My mother was diagnosed with connective tissue disease, osteoarthritis, and fibromyalgia in her 30’s. Fibromyalgia is a chronic disorder characterized by widespread musculoskeletal pain, fatigue, and tenderness in localized areas diagnosed by symptoms. Connective tissue disease is an auto immune disorder so it is diagnosed with blood work but also portrays symptoms similar to lupus or fibromyalgia. Living an ordinary life, then struck with chronic pain changed a whole lot in her life. For me, watching her cope with fibromyalgia has been hard to watch. If nothing else, I have learned a few things over the last 20 plus years of her dealing with this chronic illness.
How to Deal with Chronic Illness
- Be your own advocate – Being you own advocate is one of the most important parts to dealing with chronic illness. You know your own body best so YOU know what is NOT normal. Demand further testing and/or request a second opinion if you feel you need it.
- Educate yourself – Reading everything on google can make you full or worry BUT once given a diagnosis, read, read, and read some more to find out all your options. Most of the time, your internal medicine doctor will have material on the illness to give you. Reading as much as you can will help you to know what questions to ask at your next appointment.
- Make a list of questions – When you are dealing with chronic illness, it can be difficult to remember all the questions that you want or need to have answered. On a notepad or in your phone’s notes app, start a list of questions. Add to your list anytime a question comes to mind. Before your appointment, re-write out all the questions in the most organized way you can to make the appointment go smoothly. When you get to the doctor’s office, you can give the questions directly to the doctor. Tell him or her that you would like to go over those questions before you leave.

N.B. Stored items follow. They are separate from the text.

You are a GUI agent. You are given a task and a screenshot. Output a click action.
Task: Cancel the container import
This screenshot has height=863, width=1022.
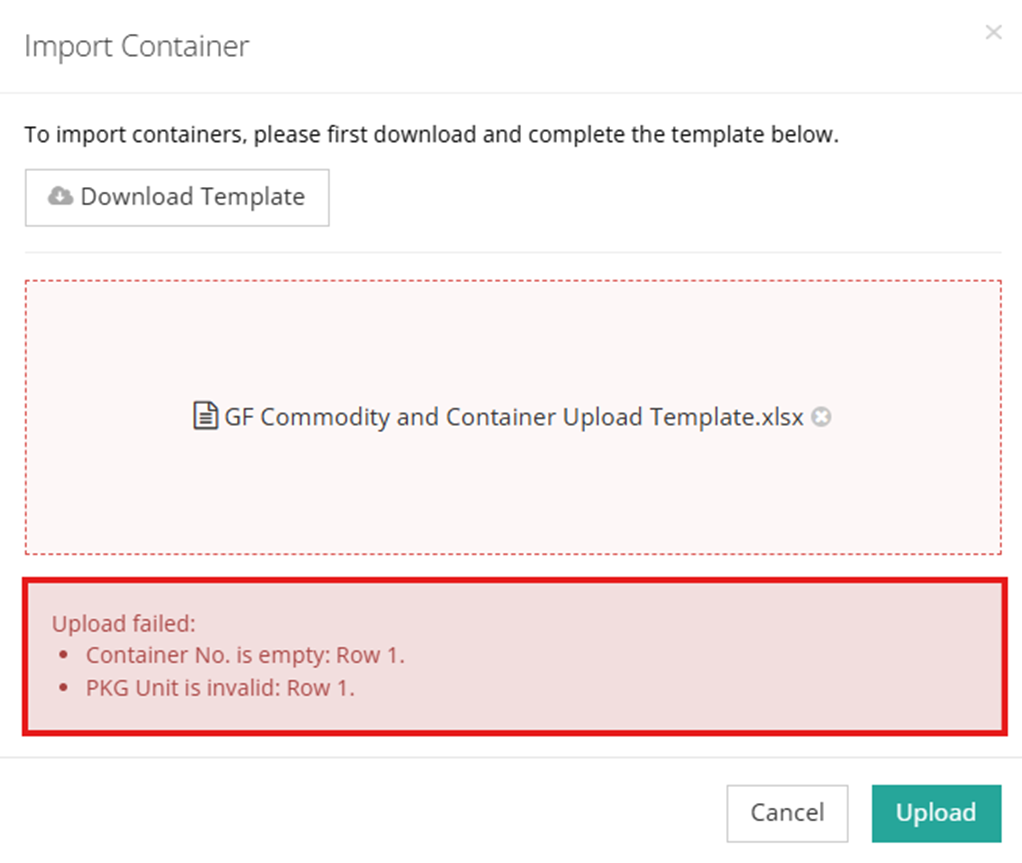click(x=787, y=813)
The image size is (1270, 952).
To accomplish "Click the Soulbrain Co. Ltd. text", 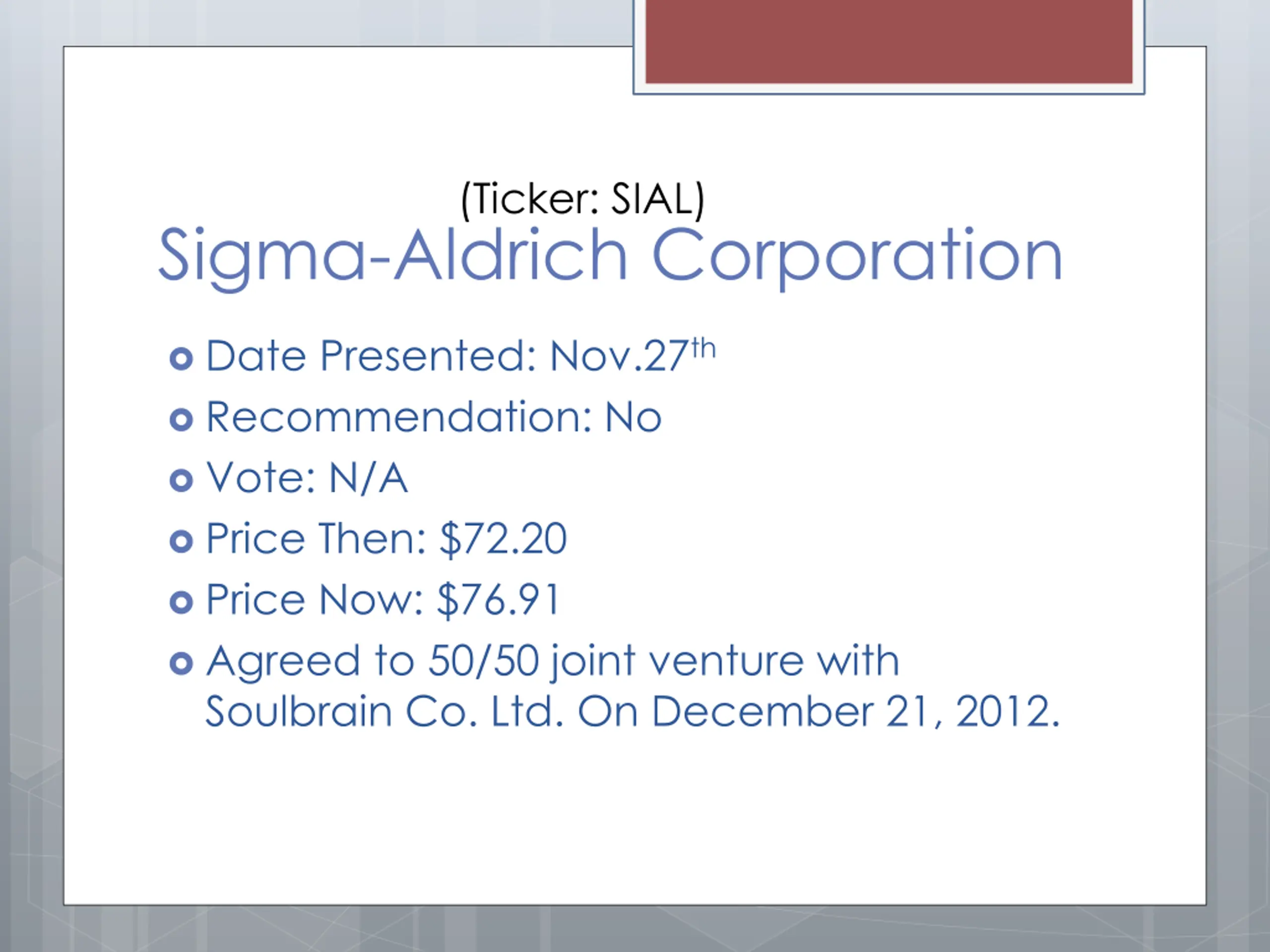I will tap(384, 712).
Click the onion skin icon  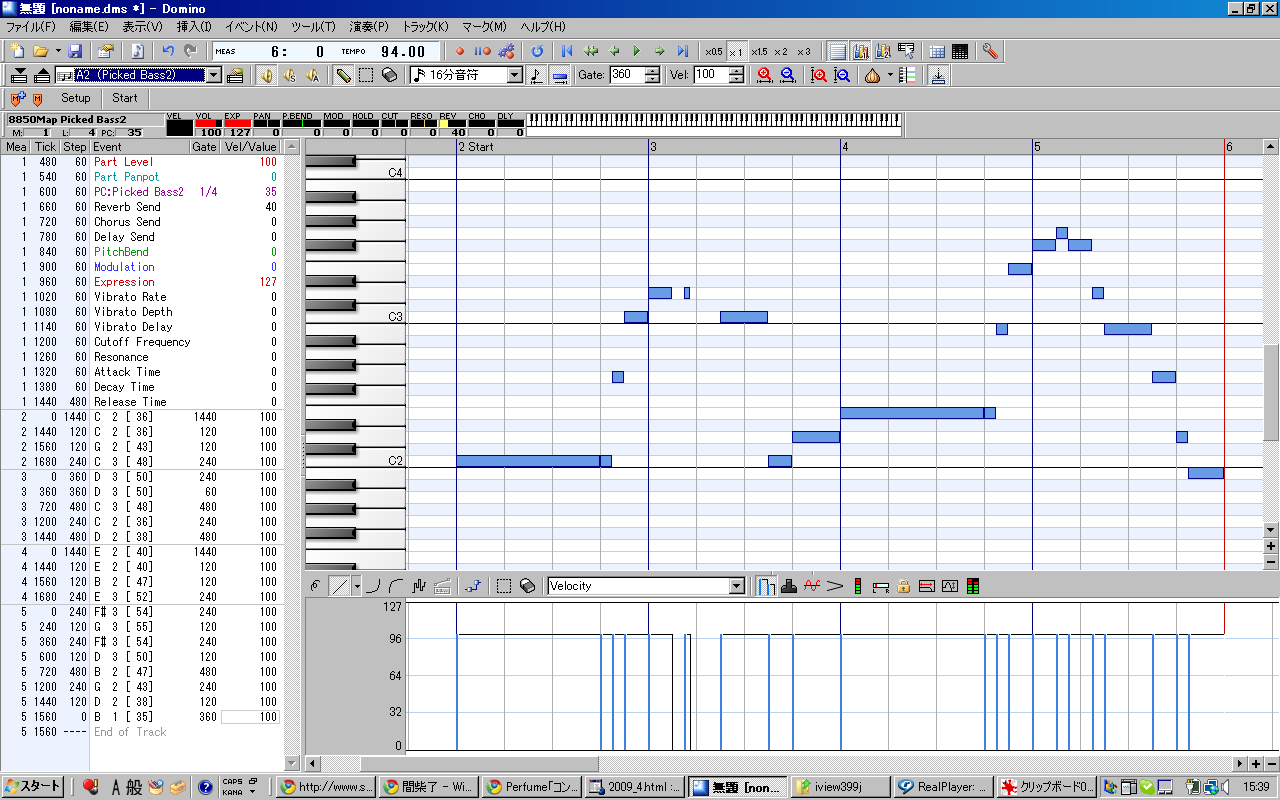(x=872, y=75)
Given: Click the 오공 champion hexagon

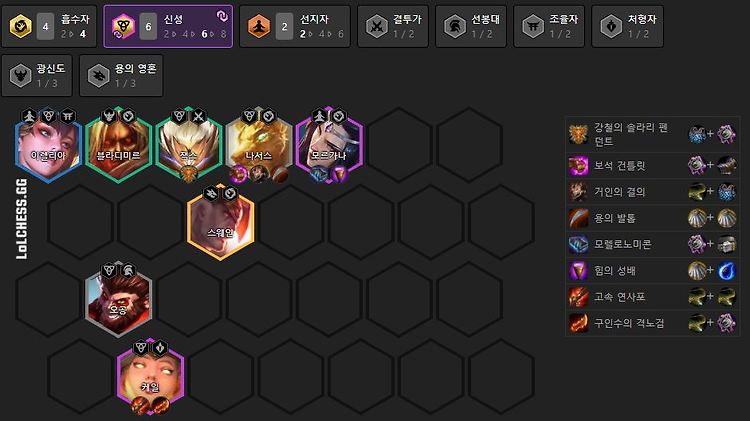Looking at the screenshot, I should tap(119, 300).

- Take someone with you to appointments – Two sets of ears are always better than one. Ask whoever goes with you to take some notes for you to have to look over later. A lot of information can be given to you during an appointment, especially if you have a lot of questions needing to be answered. Soaking all of that information in all within an hour or so can lead to forgetting what all the doctor told you. Taking notes and having a friend or loved one available to help when trying to process all the information later will ease your mind.
- Keep ALL medical records – Ask your doctor for a copy of your medical records from each visit, any test results, and radiology reports. Especially if it is a chronic illness, having a binder with all medical records will help if you ever have to see a new specialist or have to change doctors.
- Always use the same pharmacy – A pharmacist should always know what medicines you are taking. Filling your prescriptions at the same pharmacy allows the pharmacists to cross check your medications to make sure you do not take medicines that will counteract with each other.
- Find a good internal medicine doctor – Finding an internal medicine doctor who is qualified to help with chronic illnesses is KEY!
What is an Internal Medicine Doctor?
An internal medicine doctor, like Dr. Martin Stallone Jr, MD, is specialized in the non-surgical treatment of diseases and injuries in adults. Internal medicine doctors have a minimum of seven years worth of medical school and post graduate training that has a focus on learning the prevention, diagnosis, and treatment of disease of adults. An internalist will also help in finding the proper specialists once any diagnoses are made.
Make sure you are taking care of your own health with yearly physical exams. Also, pay attention to any changes in your family member’s health that need to be addressed!